# Broadcast Joins

Joining two (or more) data sources is an important and elementary operation in an relation algebra, like Spark. But actually the implementation is not trivial, especially for distributed systems like Spark. The main challenge is to physically bring together all records that need to be joined from both data sources onto a single machine, otherwise they cannot be merged. This means that data needs to be exchanged over the network, which is complex and slower than local access.
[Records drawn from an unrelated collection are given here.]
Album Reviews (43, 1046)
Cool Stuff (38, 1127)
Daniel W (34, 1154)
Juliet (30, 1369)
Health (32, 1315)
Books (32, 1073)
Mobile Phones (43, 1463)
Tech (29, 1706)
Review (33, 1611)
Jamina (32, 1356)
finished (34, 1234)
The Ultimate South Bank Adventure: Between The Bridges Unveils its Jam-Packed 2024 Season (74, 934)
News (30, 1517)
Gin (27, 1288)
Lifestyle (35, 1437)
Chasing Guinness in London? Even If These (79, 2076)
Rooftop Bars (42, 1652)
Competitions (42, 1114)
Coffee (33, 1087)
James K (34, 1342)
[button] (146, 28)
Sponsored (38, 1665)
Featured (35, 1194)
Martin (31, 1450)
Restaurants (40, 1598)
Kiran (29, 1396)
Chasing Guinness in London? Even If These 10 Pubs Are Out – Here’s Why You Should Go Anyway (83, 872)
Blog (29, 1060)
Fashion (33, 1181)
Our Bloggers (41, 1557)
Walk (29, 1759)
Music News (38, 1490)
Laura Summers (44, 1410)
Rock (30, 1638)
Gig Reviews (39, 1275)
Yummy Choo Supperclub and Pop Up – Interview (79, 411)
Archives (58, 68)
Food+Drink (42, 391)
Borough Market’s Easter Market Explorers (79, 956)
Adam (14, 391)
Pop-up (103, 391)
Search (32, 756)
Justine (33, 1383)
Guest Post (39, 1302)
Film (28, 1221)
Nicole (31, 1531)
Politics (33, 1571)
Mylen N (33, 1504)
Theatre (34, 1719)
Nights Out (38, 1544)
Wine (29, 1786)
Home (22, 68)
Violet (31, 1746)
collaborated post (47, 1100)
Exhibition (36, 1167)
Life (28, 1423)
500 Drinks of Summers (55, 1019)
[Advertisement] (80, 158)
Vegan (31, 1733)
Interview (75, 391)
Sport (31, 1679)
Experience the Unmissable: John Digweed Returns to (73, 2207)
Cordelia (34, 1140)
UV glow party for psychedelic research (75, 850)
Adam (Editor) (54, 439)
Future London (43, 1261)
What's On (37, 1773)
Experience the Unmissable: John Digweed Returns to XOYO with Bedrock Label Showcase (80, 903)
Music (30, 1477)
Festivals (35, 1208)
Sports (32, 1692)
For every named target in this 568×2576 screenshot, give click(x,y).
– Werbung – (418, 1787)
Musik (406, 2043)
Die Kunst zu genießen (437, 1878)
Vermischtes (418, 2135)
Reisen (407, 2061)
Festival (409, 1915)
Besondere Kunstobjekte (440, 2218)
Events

Depending on the size of the DataFrames to be joined, different strategies can be used. Spark supports two different join implementations:
* Shuffle join - will shuffle both DataFrames over the network to ensure that matching records end up on the same machine
* Broadcast join - will provide a copy of one DataFrames to all machines of the network

While shuffle joins can work with arbitrary large data sets, a broadcast join always requires that the broadcast DataFrame completely fits into memory on all machines. But it can be much faster when the DataFrame is small enoguh.

### Weather Example

Again we will investigate into the different join types with our weather example.

In [None]:
from pyspark.sql import SparkSession

if not 'spark' in locals():
    spark = SparkSession.builder \
        .master("local[*]") \
        .config("spark.driver.memory","24G") \
        .getOrCreate()

spark

# 1 Load Data

First we load the weather data, which consists of the measurement data and some station metadata.

In [None]:
storageLocation = "s3://dimajix-training/data/weather"

## 1.1 Load Measurements

Measurements are stored in multiple directories (one per year). But we will limit ourselves to a single year in the analysis to improve readability of execution plans.

In [None]:
from pyspark.sql.functions import *
from functools import reduce

# Read in all years, store them in an Python array
raw_weather_per_year = [spark.read.text(storageLocation + "/" + str(i)).withColumn("year", lit(i)) for i in range(2003,2015)]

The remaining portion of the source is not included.